Ces taurillons sains avaient été vaccinés contre la rhinotrachéite infectieuse bovine (IBR). Or des documents joints à leur certificat export portaient la mention « IBR positif » - laissant croire à tort qu’ils étaient porteurs du virus. Malgré une clarification apportée par la France, l’Algérie leur a refusé l’entrée sur le territoire « pour des raisons réglementaires ». « Il n’y a pas eu de manquement des autorités françaises sur le certificat export », qui a permis leur départ de Sète, assure toutefois le ministère.

Risque de fièvre aphteuse

A l’issue de « discussions infructueuses », la France a décidé de faire revenir le bateau, et d’abattre ces 780 animaux : ils ont, en effet, « été affouragés avec du foin algérien » lors de leur stationnement, du fourrage issu d’un pays où une autre maladie animale - la fièvre aphteuse - est présente.

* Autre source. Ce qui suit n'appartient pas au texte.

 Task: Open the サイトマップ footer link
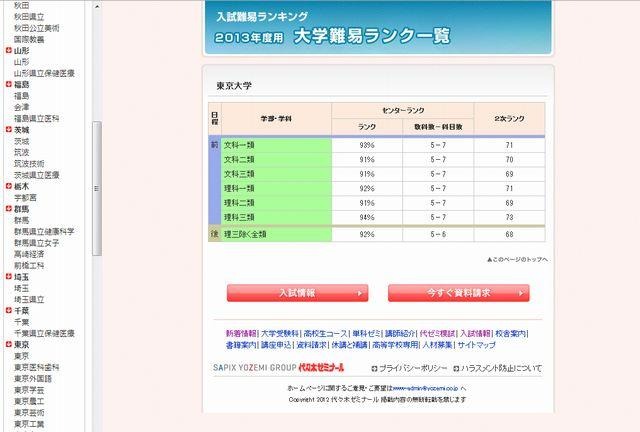(x=476, y=344)
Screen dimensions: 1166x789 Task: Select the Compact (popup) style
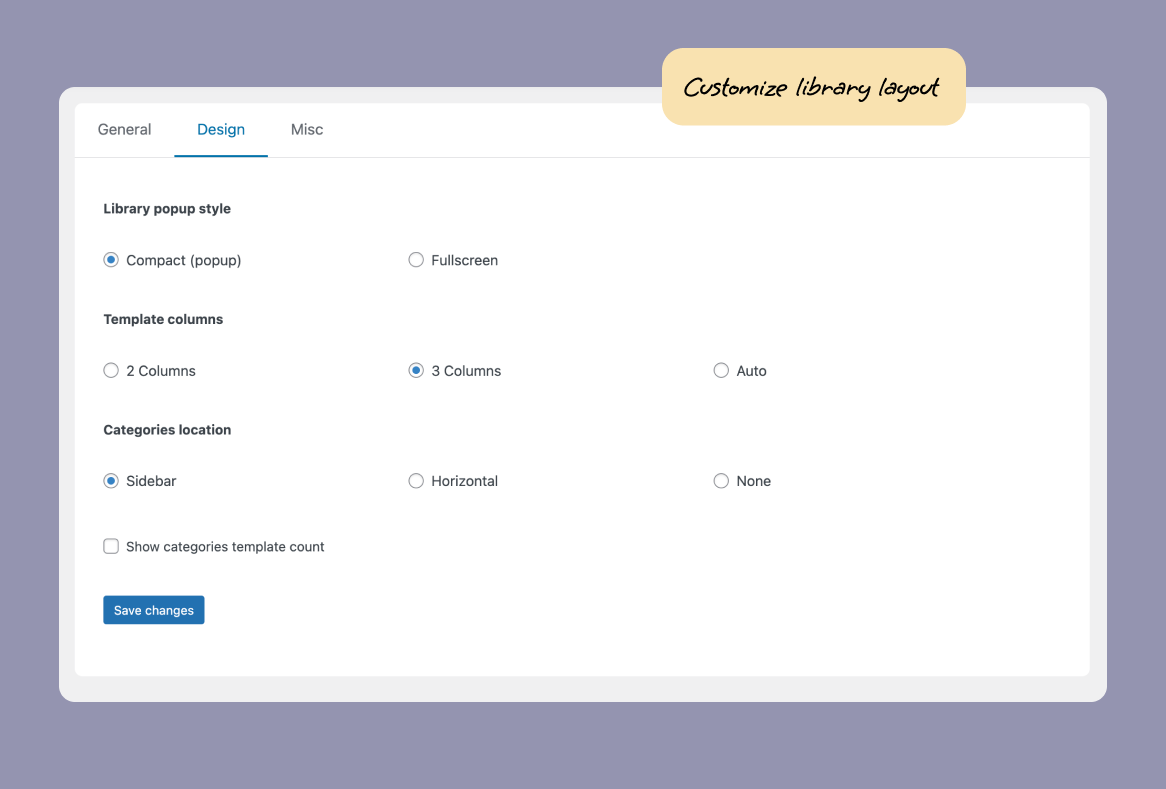click(x=111, y=260)
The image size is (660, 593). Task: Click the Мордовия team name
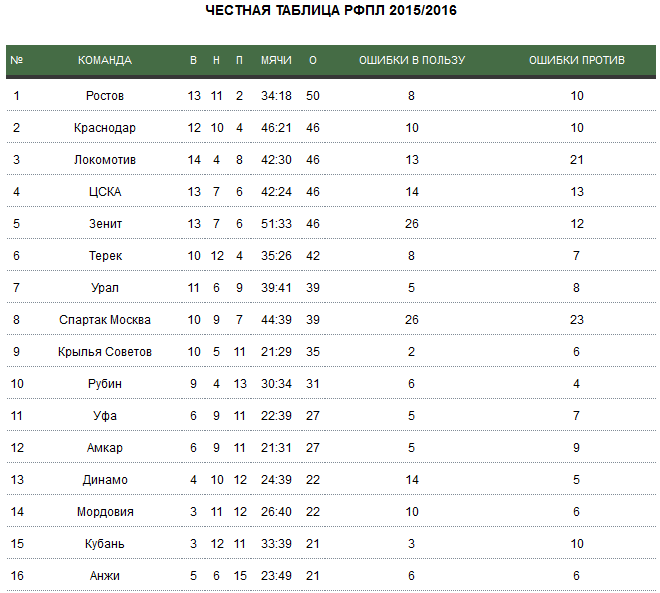(x=105, y=511)
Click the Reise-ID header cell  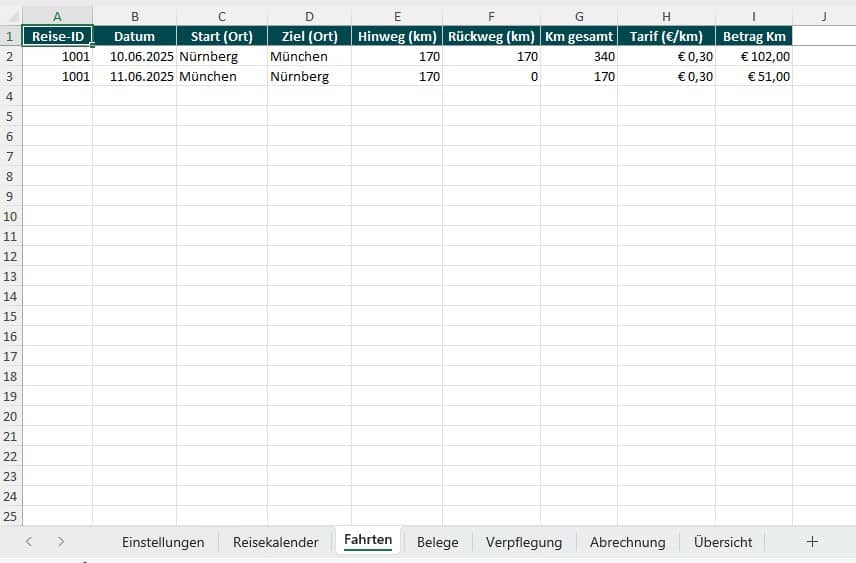point(57,37)
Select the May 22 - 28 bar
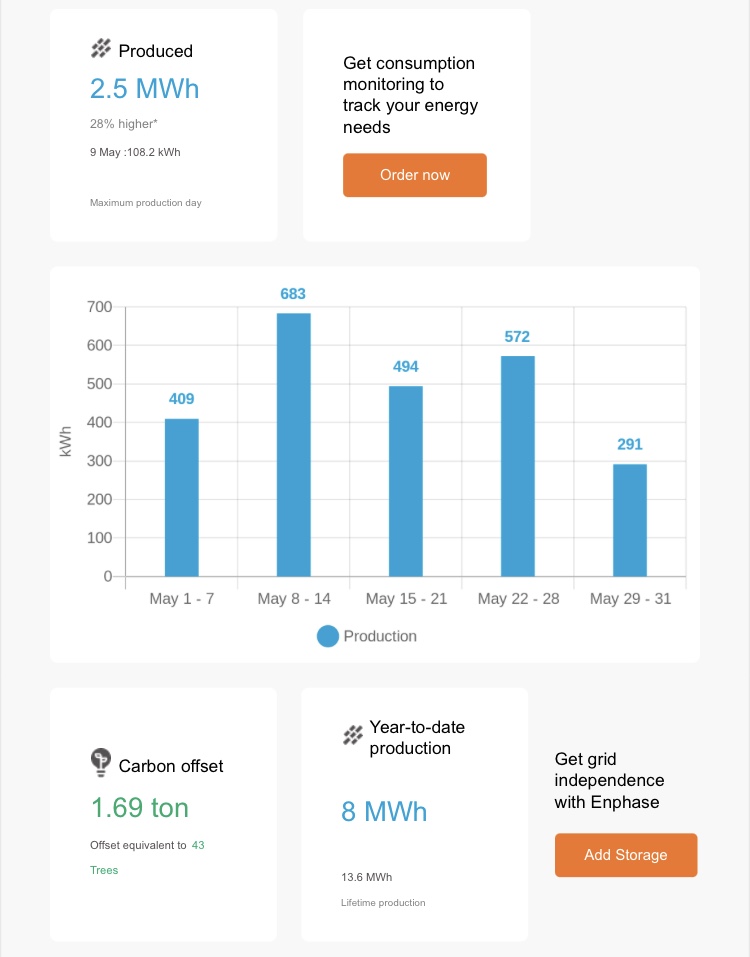The image size is (750, 957). 518,466
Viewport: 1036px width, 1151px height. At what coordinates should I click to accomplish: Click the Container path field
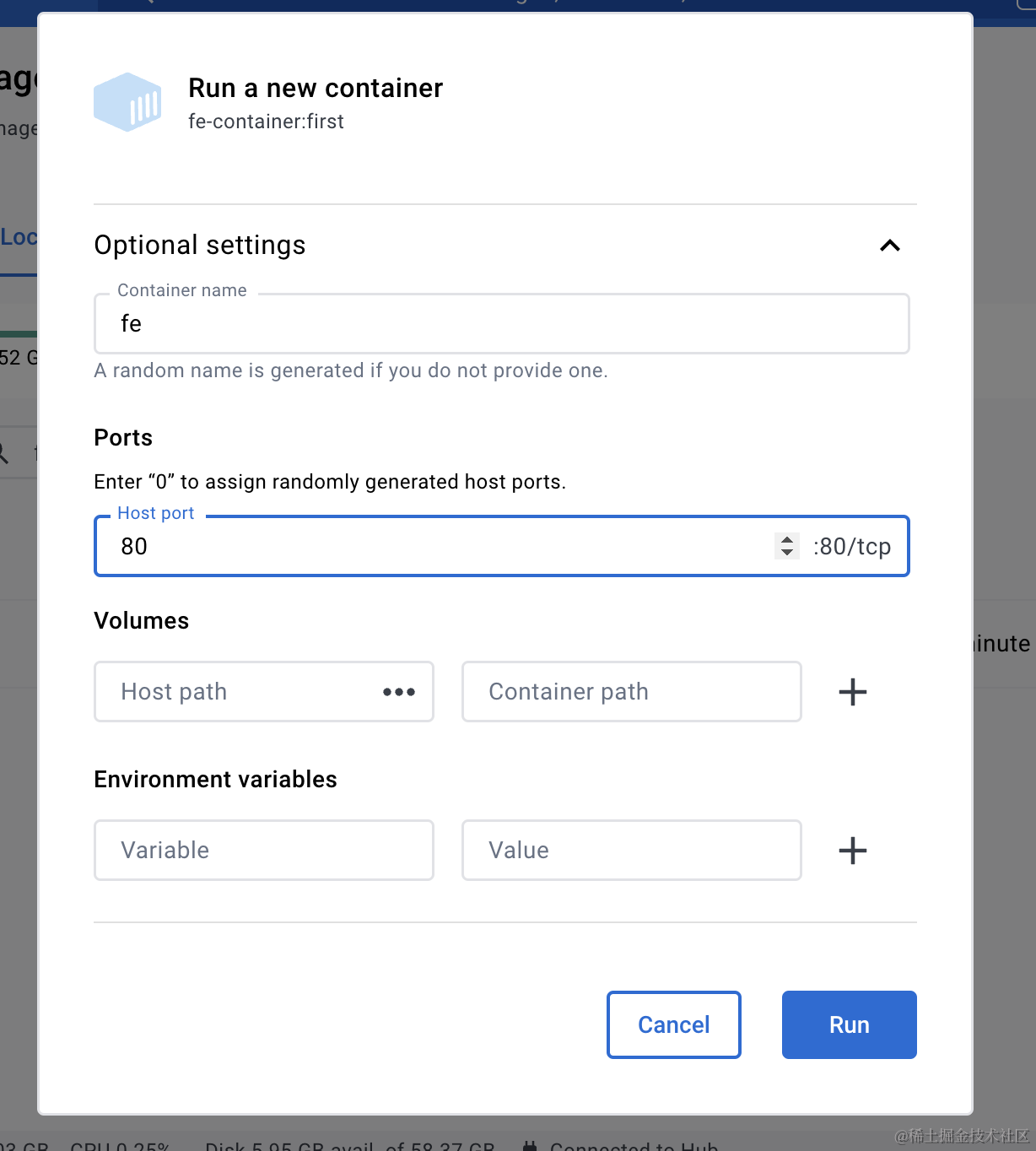(x=631, y=692)
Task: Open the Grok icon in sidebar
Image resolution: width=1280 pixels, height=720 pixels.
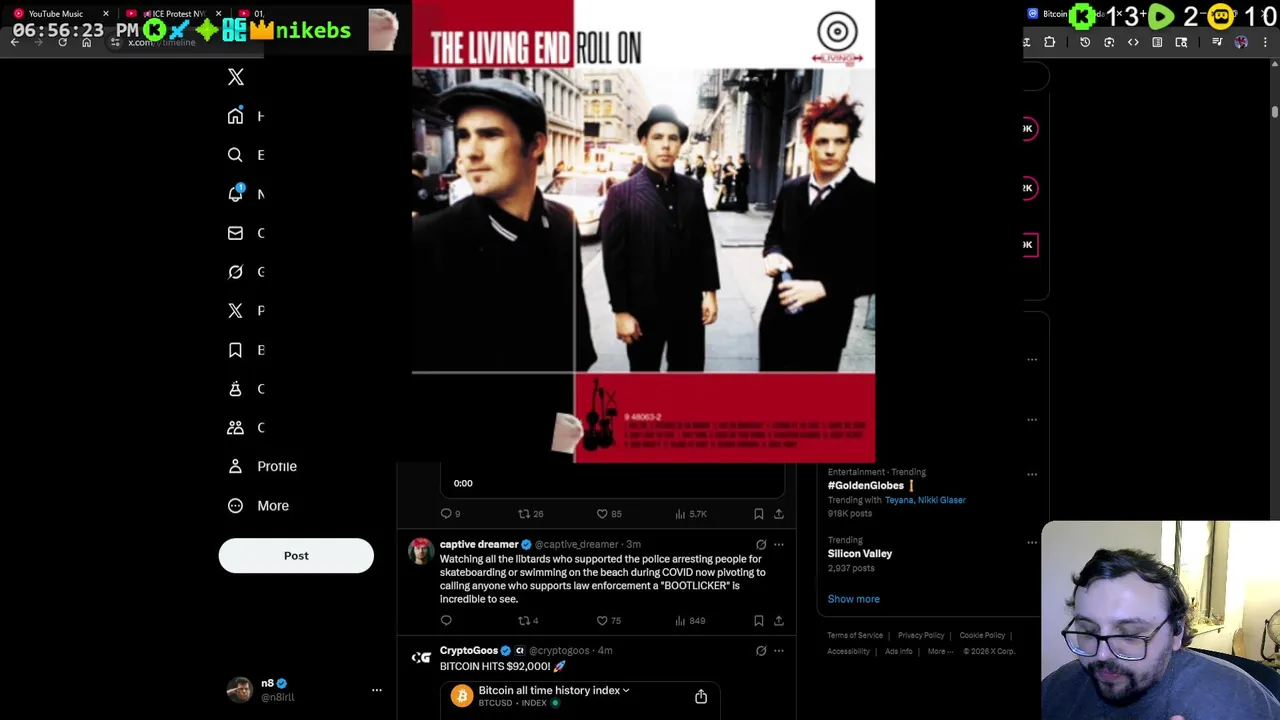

Le risque d’une contamination est « extrêmement minime, mais on ne peut l’écarter », détaille le gouvernement, qui souhaite éviter l’introduction de cette maladie sur le sol européen.

Le retour du bateau devrait s’opérer « d’ici la fin de la semaine ». Les bovins seront examinés par des vétérinaires, et ne seront « pas remis dans le circuit de consommation humaine » une fois abattus. « Nous doutons que le problème vienne d’un risque de contamination dû à la fièvre aphteuse : nous pensons qu’il y avait un risque d’infection à bord avec la maladie IBR », a déclaré Adrienne Bonnet, représentante de l’ONG de défense des animaux d’élevage Welfarm.

L’association Welfarm dénonce les conditions de transport des animaux

Depuis mardi, l’association accuse les autorités d’avoir « approuvé ce transport d’animaux au mépris des exigences sanitaires », et assure qu’une trentaine d’entre eux sont morts à quai. « Nous n’avons pas d’informations qui indiqueraient un problème particulier » sur l’état de santé des animaux, a affirmé le ministère, qui précise que le bateau est agréé et « a fait l’objet d’une inspection au départ de Sète par nos services ».

L’association a aussi dénoncé le départ des bovins sur un « cargo-poubelle », « en activité depuis quarante-cinq ans ». Selon elle, des contrôles effectués en mars avaient mis au jour « 16 défaillances de sécurité » sur ce navire. « Les scandales ne cessent de se répéter, montrant les lacunes du règlement européen sur le transport d’animaux vivants », estime l’ONG, qui milite pour son interdiction à destination de pays hors UE.

1,5 million de bovins vivants exportés chaque année

La France est le premier producteur européen de viande bovine et exporte chaque année 1,5 million de bovins vivants. Elle n’envisage pas d’interdire leur transport, mais indique qu’à l’occasion d’une révision des textes législatifs européens sur la protection animale en 2023, « des discussions pourront avoir lieu pour évoquer des évolutions de réglementation ».